GIVEN EXERCISE -
Copy the following records line for line, with no changes.

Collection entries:
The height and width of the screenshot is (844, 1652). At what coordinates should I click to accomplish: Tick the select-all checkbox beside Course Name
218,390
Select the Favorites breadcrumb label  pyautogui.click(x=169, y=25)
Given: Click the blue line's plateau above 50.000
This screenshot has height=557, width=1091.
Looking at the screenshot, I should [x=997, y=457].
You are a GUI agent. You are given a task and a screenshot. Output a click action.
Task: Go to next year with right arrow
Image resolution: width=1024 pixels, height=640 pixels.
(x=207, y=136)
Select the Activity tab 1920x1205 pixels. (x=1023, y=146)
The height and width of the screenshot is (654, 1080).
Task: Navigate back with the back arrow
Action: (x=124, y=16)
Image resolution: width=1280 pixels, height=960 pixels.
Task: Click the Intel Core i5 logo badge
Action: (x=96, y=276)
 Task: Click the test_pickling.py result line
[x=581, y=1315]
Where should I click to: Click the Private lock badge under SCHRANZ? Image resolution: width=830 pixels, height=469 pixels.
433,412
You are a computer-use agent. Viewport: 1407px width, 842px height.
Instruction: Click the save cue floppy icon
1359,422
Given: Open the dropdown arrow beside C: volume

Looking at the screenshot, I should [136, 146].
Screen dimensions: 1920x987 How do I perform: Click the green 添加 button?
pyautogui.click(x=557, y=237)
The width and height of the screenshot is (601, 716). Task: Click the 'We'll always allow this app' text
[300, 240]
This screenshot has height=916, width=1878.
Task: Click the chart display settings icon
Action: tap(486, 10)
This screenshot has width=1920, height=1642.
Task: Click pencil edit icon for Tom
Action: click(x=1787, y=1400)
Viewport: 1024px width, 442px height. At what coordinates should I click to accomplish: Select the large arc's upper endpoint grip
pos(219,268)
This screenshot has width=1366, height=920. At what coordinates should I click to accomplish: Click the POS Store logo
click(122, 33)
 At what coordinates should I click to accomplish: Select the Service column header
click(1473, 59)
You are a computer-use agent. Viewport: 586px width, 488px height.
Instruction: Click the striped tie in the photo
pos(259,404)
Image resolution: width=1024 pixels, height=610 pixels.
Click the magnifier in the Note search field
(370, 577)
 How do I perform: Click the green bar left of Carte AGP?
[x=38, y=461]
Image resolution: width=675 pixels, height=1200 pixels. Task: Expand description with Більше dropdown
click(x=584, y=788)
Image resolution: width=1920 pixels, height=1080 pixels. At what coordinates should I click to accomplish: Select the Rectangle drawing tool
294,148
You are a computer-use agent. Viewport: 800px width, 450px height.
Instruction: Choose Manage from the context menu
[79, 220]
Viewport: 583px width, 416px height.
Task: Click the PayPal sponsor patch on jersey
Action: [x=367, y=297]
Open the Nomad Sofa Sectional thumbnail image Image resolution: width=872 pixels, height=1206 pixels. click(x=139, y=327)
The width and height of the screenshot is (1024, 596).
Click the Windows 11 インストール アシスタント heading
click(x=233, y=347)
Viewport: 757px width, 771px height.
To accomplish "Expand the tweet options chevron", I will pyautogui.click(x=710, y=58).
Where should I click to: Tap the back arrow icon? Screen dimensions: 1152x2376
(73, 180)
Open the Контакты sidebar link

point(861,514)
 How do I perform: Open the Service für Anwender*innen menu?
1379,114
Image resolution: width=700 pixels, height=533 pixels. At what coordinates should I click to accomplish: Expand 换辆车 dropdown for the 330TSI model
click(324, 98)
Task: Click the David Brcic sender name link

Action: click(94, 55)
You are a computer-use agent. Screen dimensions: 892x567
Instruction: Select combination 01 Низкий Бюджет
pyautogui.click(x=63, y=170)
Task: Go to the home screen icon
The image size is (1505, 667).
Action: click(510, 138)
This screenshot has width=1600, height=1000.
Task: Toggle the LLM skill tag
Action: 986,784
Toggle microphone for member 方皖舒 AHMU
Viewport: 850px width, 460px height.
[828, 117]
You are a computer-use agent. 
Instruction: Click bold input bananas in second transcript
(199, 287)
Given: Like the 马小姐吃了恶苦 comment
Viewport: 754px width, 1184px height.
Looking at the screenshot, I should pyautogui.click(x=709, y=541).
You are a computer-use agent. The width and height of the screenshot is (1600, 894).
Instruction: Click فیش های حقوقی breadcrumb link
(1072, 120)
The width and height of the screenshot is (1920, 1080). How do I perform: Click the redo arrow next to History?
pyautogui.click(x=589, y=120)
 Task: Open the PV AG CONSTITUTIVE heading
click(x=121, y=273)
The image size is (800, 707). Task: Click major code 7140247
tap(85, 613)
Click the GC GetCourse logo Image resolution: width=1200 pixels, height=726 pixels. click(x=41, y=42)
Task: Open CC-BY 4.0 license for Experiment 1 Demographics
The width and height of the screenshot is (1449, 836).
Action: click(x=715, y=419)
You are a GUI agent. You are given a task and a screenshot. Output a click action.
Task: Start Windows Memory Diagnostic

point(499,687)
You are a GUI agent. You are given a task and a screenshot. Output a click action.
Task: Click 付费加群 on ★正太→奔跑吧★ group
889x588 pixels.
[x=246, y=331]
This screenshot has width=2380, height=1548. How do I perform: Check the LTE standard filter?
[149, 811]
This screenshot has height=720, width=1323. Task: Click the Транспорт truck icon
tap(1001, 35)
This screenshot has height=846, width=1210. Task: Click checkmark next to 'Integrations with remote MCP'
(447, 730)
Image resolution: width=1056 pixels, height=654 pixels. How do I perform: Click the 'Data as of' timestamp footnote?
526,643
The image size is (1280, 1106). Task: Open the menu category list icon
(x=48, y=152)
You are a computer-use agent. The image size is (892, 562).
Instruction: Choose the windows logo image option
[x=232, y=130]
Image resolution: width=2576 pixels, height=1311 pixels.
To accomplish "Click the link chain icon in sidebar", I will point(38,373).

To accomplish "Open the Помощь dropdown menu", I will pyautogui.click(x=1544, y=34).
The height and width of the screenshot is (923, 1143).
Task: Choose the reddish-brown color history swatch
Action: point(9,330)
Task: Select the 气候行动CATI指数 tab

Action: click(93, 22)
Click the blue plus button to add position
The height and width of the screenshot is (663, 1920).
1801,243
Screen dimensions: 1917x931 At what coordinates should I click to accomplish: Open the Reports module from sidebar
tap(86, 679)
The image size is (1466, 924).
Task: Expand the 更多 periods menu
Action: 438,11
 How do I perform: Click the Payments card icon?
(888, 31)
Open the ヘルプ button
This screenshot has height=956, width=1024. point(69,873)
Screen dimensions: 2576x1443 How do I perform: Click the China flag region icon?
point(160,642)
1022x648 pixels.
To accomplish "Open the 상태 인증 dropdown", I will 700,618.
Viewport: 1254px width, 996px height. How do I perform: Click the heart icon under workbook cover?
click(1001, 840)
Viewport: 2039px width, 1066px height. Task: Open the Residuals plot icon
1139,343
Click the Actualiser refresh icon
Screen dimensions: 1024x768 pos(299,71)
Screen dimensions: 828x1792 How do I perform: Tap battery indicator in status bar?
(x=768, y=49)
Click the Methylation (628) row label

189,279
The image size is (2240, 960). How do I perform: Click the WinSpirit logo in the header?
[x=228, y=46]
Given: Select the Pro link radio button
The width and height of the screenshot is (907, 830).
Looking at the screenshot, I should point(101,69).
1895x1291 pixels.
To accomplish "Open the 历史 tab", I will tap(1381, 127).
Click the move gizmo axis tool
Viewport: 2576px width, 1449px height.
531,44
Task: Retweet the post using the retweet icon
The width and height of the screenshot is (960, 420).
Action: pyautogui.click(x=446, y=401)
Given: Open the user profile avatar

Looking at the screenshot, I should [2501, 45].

FINISHED TASK -
The height and width of the screenshot is (844, 1652). At what coordinates should I click to accomplish: Tick the select-all checkbox beside Course Name
218,390
Select the Favorites breadcrumb label  pyautogui.click(x=169, y=25)
Given: Click the blue line's plateau above 50.000
This screenshot has height=557, width=1091.
Looking at the screenshot, I should [x=997, y=457].
You are a GUI agent. You are given a task and a screenshot. Output a click action.
Task: Go to next year with right arrow
Image resolution: width=1024 pixels, height=640 pixels.
(x=207, y=136)
Select the Activity tab 1920x1205 pixels. (x=1023, y=146)
The height and width of the screenshot is (654, 1080).
Task: Navigate back with the back arrow
Action: (x=124, y=16)
Image resolution: width=1280 pixels, height=960 pixels.
Task: Click the Intel Core i5 logo badge
Action: (x=96, y=276)
 Task: Click the test_pickling.py result line
[x=581, y=1315]
Where should I click to: Click the Private lock badge under SCHRANZ? Image resolution: width=830 pixels, height=469 pixels.
433,412
You are a computer-use agent. Viewport: 1407px width, 842px height.
Instruction: Click the save cue floppy icon
1359,422
Given: Open the dropdown arrow beside C: volume

Looking at the screenshot, I should [136, 146].
Screen dimensions: 1920x987 How do I perform: Click the green 添加 button?
pyautogui.click(x=557, y=237)
The width and height of the screenshot is (601, 716). Task: Click the 'We'll always allow this app' text
[300, 240]
This screenshot has height=916, width=1878.
Task: Click the chart display settings icon
Action: tap(486, 10)
This screenshot has width=1920, height=1642.
Task: Click pencil edit icon for Tom
Action: click(x=1787, y=1400)
Viewport: 1024px width, 442px height. At what coordinates should I click to accomplish: Select the large arc's upper endpoint grip
pos(219,268)
This screenshot has width=1366, height=920. At what coordinates should I click to accomplish: Click the POS Store logo
click(122, 33)
 At what coordinates should I click to accomplish: Select the Service column header
click(1473, 59)
You are a computer-use agent. Viewport: 586px width, 488px height.
Instruction: Click the striped tie in the photo
pos(259,404)
Image resolution: width=1024 pixels, height=610 pixels.
Click the magnifier in the Note search field
(370, 577)
 How do I perform: Click the green bar left of Carte AGP?
[x=38, y=461]
Image resolution: width=675 pixels, height=1200 pixels. Task: Expand description with Більше dropdown
click(x=584, y=788)
Image resolution: width=1920 pixels, height=1080 pixels. At what coordinates should I click to accomplish: Select the Rectangle drawing tool
294,148
You are a computer-use agent. Viewport: 800px width, 450px height.
Instruction: Choose Manage from the context menu
[79, 220]
Viewport: 583px width, 416px height.
Task: Click the PayPal sponsor patch on jersey
Action: [x=367, y=297]
Open the Nomad Sofa Sectional thumbnail image Image resolution: width=872 pixels, height=1206 pixels. click(x=139, y=327)
The width and height of the screenshot is (1024, 596).
Click the Windows 11 インストール アシスタント heading
click(x=233, y=347)
Viewport: 757px width, 771px height.
To accomplish "Expand the tweet options chevron", I will pyautogui.click(x=710, y=58).
Where should I click to: Tap the back arrow icon? Screen dimensions: 1152x2376
(73, 180)
Open the Контакты sidebar link

point(861,514)
 How do I perform: Open the Service für Anwender*innen menu?
1379,114
Image resolution: width=700 pixels, height=533 pixels. At what coordinates should I click to accomplish: Expand 换辆车 dropdown for the 330TSI model
click(324, 98)
Task: Click the David Brcic sender name link

Action: click(94, 55)
You are a computer-use agent. Screen dimensions: 892x567
Instruction: Select combination 01 Низкий Бюджет
pyautogui.click(x=63, y=170)
Task: Go to the home screen icon
The image size is (1505, 667).
Action: click(510, 138)
This screenshot has width=1600, height=1000.
Task: Toggle the LLM skill tag
Action: 986,784
Toggle microphone for member 方皖舒 AHMU
Viewport: 850px width, 460px height.
[828, 117]
You are a computer-use agent. 
Instruction: Click bold input bananas in second transcript
(199, 287)
Given: Like the 马小姐吃了恶苦 comment
Viewport: 754px width, 1184px height.
Looking at the screenshot, I should pyautogui.click(x=709, y=541).
You are a computer-use agent. The width and height of the screenshot is (1600, 894).
Instruction: Click فیش های حقوقی breadcrumb link
(1072, 120)
The width and height of the screenshot is (1920, 1080). How do I perform: Click the redo arrow next to History?
pyautogui.click(x=589, y=120)
 Task: Open the PV AG CONSTITUTIVE heading
click(x=121, y=273)
The image size is (800, 707). Task: Click major code 7140247
tap(85, 613)
Click the GC GetCourse logo Image resolution: width=1200 pixels, height=726 pixels. click(x=41, y=42)
Task: Open CC-BY 4.0 license for Experiment 1 Demographics
The width and height of the screenshot is (1449, 836).
Action: click(x=715, y=419)
You are a GUI agent. You are given a task and a screenshot. Output a click action.
Task: Start Windows Memory Diagnostic

point(499,687)
You are a GUI agent. You are given a task and a screenshot. Output a click action.
Task: Click 付费加群 on ★正太→奔跑吧★ group
889x588 pixels.
[x=246, y=331]
This screenshot has width=2380, height=1548. How do I perform: Check the LTE standard filter?
[149, 811]
This screenshot has height=720, width=1323. Task: Click the Транспорт truck icon
tap(1001, 35)
This screenshot has height=846, width=1210. Task: Click checkmark next to 'Integrations with remote MCP'
(447, 730)
Image resolution: width=1056 pixels, height=654 pixels. How do I perform: Click the 'Data as of' timestamp footnote?
526,643
The image size is (1280, 1106). Task: Open the menu category list icon
(x=48, y=152)
You are a computer-use agent. The image size is (892, 562).
Instruction: Choose the windows logo image option
[x=232, y=130]
Image resolution: width=2576 pixels, height=1311 pixels.
To accomplish "Click the link chain icon in sidebar", I will point(38,373).

To accomplish "Open the Помощь dropdown menu", I will pyautogui.click(x=1544, y=34).
The height and width of the screenshot is (923, 1143).
Task: Choose the reddish-brown color history swatch
Action: point(9,330)
Task: Select the 气候行动CATI指数 tab

Action: click(93, 22)
Click the blue plus button to add position
The height and width of the screenshot is (663, 1920).
1801,243
Screen dimensions: 1917x931 At what coordinates should I click to accomplish: Open the Reports module from sidebar
tap(86, 679)
The image size is (1466, 924).
Task: Expand the 更多 periods menu
Action: 438,11
 How do I perform: Click the Payments card icon?
(888, 31)
Open the ヘルプ button
This screenshot has height=956, width=1024. point(69,873)
Screen dimensions: 2576x1443 How do I perform: Click the China flag region icon?
point(160,642)
1022x648 pixels.
To accomplish "Open the 상태 인증 dropdown", I will 700,618.
Viewport: 1254px width, 996px height. How do I perform: Click the heart icon under workbook cover?
click(1001, 840)
Viewport: 2039px width, 1066px height. Task: Open the Residuals plot icon
1139,343
Click the Actualiser refresh icon
Screen dimensions: 1024x768 pos(299,71)
Screen dimensions: 828x1792 How do I perform: Tap battery indicator in status bar?
(x=768, y=49)
Click the Methylation (628) row label

189,279
The image size is (2240, 960). How do I perform: Click the WinSpirit logo in the header?
[x=228, y=46]
Given: Select the Pro link radio button
The width and height of the screenshot is (907, 830).
Looking at the screenshot, I should point(101,69).
1895x1291 pixels.
To accomplish "Open the 历史 tab", I will tap(1381, 127).
Click the move gizmo axis tool
Viewport: 2576px width, 1449px height.
531,44
Task: Retweet the post using the retweet icon
The width and height of the screenshot is (960, 420).
Action: pyautogui.click(x=446, y=401)
Given: Open the user profile avatar

Looking at the screenshot, I should [2501, 45].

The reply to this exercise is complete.